“It’s the holiday season,” as the song goes. From Halloween to New Year’s Day, there are a lot of activities that individuals and families can get involved in—as well as be overwhelmed by. I feel that way at times, and it’s hard to not get caught up in all the festivities, sales, gifts, etc. This appears to be the most profitable time of year for stores, both walk-in and online.
With all the activities going on this time of year, the season may be joyous, but it can also pull apart families. The season is all about spending time with the ones you love. Yes, for those who believe in God, He is definitely is the reason for the season. He also can help a person be centered, but that is not the total point of this article.
How can a person be centered when stores are crying out: “Sales!” “Buy Me!” “Take 50% off plus ANOTHER 20% at the register!” You get the picture. It can be very difficult, and if you are not watching out, you can end up being so tired and end up spending so much money (Visa and Mastercard will love that!) on so many gifts to so many family, all spread out, that it can really impact your holiday spirit.
Here are some ideas that can help you stay centered through the holiday season:
- Write down information. This helps a lot! Yes, I write down things, and yes, there are times when “extra” things get bought even when they were not on the list. I personally need to work on that, but I love the CHRISTmas season! I still need to watch myself and not get caught up in the “hustle and bustle” unless I’m dancing to Jingle Bell Rock with my son.
- Set aside nights to relax. When we don’t make a point to sit down and relax, we can end up being so far out of touch that we can become Scrooge. Relaxing helps us stay focused on why the holidays are being celebrated.
- Make homemade gifts.

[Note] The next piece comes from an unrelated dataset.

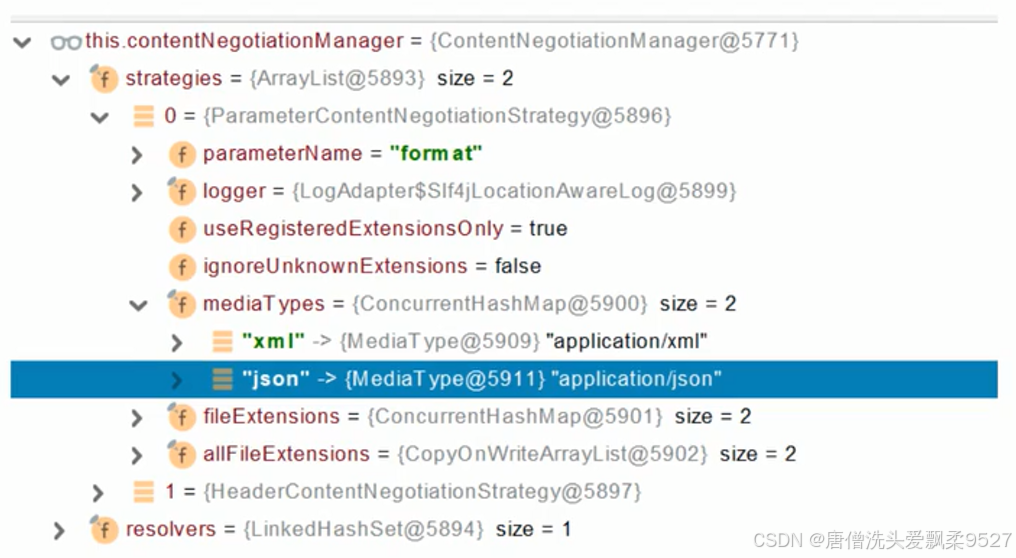Image resolution: width=1016 pixels, height=558 pixels.
Task: Click the field icon beside resolvers
Action: coord(104,529)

This is a great idea because it shows the person the time and effort that you put into the gift. Yes, you can still buy a gift for a particular person that focuses on his or her likes and interests, but a personal gift gives an extra touch. It also helps you remember your connection with that person and create more memories.
- Singing. Sometimes we get so caught up in our thoughts and feelings that we forget to have joy, peace, and love for our fellow man and woman.
Life in and of itself has a lot of promises, fun, adventure, and heartaches. The holidays are merry and bright, but when tragedy happens it can be difficult to have hope when everyone else is singing and having fun.
Seventeen years ago, my dad died. He loved Christmas and made it a lot of fun. I am not as sad as I was the first Christmas after he passed, and over time my feelings turned from heartbreak to remembering all the memories I made with him and a little bit of sadness. With my son, I plan to make Christmas as grand as my dad did for me.
Some have recently lost someone, a job, a house, or are experiencing the anniversary of a loss. How can they have joy or hope?
- Listen. A person who has lost may just want to talk, share, or cry, and maybe does not have the support he or she did when the lost happened.
- Reconnect. It may be difficult to connect with someone who has lost if you do not know where he or she is. If you do, or still have address/phone records, send the person a message. The holidays are about rekindling relationships (of course, there are some that may not need to be rekindled, for a variety of reasons). Recalling memories may help the person’s pain to feel a little bit less intense.
- Share. Share your hope and joy. It can be difficult, especially when the person does not want to be hopeful or joyful, but it is his or her choice. Respecting feelings during this time is what may help the person through.
There are other things that a person can do to help someone who is experiencing despair around the holidays—and making a “list” is not really it. Remember to spread hope, joy, and love this year. Those seem to be missing more each year, especially after loss.